Move over Colonel Mustard, the man behind Tyga's hit "Rack City" is drenched in G
The best parts of DJ Mustard's music are so self-evident that trying to explain them is almost redundant. A DJ turned producer from LA, Mustard started off in the city's jerkin' scene around the end of the 2000s before he began making his own beats and crafting a new sub-genre out of the older, then-declining scene. He calls this sound “ratchet” and it's straight-up club music: minimalist, bass-heavy and drum-led but less reliant on specific dance styles and more about an overall – and very explicit – mentality. As well as jerkin', Mustard's style owes a lot to hyphy from North California and a more general history of West Coast rap music you can crudely trace through Dr. Dre and DJ Quik – though less hyperactive than the former and with a super concise interpretation of the distinct musicality of the latter two.
What really sets DJ Mustard apart from what came before him or is going on around him is the singularity of his approach. His tracks are often made from a small set of clearly isolated components best suited to bursts of loose limb-work but capable of creating anthems too. Tyga's 'Rack City' for example, his biggest hit to date, is elastic but has a deep sense of drama about it too: with a tense repetitive bassline looming throughout and only relieved by terse lines of drums, chants and hand claps. It sounds monumental but it was an impromptu collaboration made through YG, a fellow Compton rapper who has worked with Mustard from the start of his production career – he actually coined the “Mustard on the beat hoe!” tag and the majority of the beats on his past mixtapes are made by him. The success of "Rack City" introduced Mustard to a wider audience, lead to link ups with national stars like 2 Chainz and Young Jeezy and really established the broader consciousness of a defined “Mustard sound”.

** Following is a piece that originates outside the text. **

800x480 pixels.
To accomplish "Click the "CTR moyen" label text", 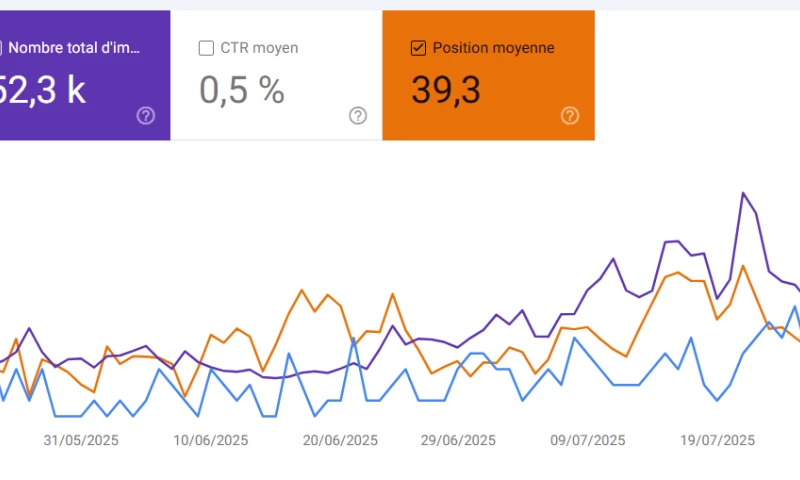I will 259,48.
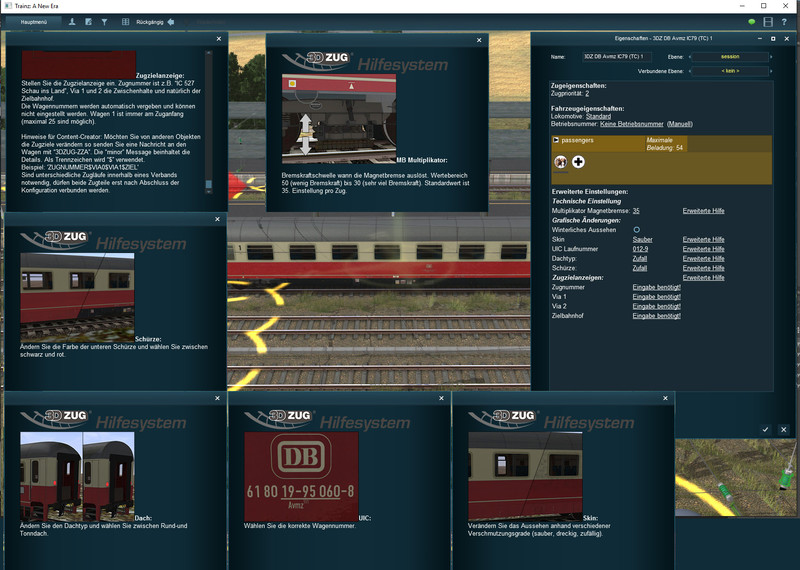800x570 pixels.
Task: Toggle Winterliches Aussehen radio button
Action: [x=636, y=230]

As fast as his growth has been, his first solo mixtape Ketchup isn't a scrapbook collection or an attempt to showcase diversity like, say, Mike Will Made It's Est in 1989 volumes did last year. Top billers like "Rack City", "I'm Different", "R.I.P." and B.o.B's latest single "HeadBand" aren't included and all the tracks are recorded new, with most of the rappers and singers featured being local artists he has a long history with. These guests, headed by YG and Joe Moses, offer perfectly serviceable but fairly anonymous vocal contributions. Ty Dolla $ign (an architect of his own, more lavish take on ratchet having released his Beach House 2 mixtape earlier this week) is an enormous talent and unsurprisingly makes the strongest single song – a druggy love triangle set in a nightclub and based around the deft chorus lament: “Seen two of bitches in the club/and I know they know about each other/I think these bitches trying to set me up/...maybe I'm just paranoid”. Oakland legend E-40 also makes a notable and typically lively appearance on the group track "4G's" too but, mostly, the songs are made up of unabashed but forgettable sex boasts and gang threats based around a central, catchy hook – with the emphasis often on the beat and a basic feeling rather than virtuoso performances.
As well as being a straight-forward demonstration of an increasingly important style and sound, Ketchup shows how well DJ Mustard understands the elemental appeal of what he's doing. He's trying to foster a sub-genre and he's doing it the right way: bringing through a set of close collaborators, drawing in new talent without compromising the original template and showcasing the diversity of the sound through subtle modifications. A couple of moments that clearly stray from the mixtape's general pace come from a pair of young freestyle specialists, the first an intro by Lil Snupe – a Meek Mill protege from Louisana who was tragically shot dead shortly before this mixtape was released last month – and the second 'LadyKilla' by Cocc Pistol Cree – an LA native who seems to take a lot of joy in casually destroying weak boys and rival girls. They are the closest Ketchup gets to accentuating an individual rapper's talent and they essentially work by stretching or compressing all the energy from his more raucous songs and gearing it for what feels like a lap of honour in a packed arena. It's little things like this that suggest there is more to the ratchet sound than you might think and are testament to DJ Mustard's great functionality – further proof that his tracks will often just speak for themselves.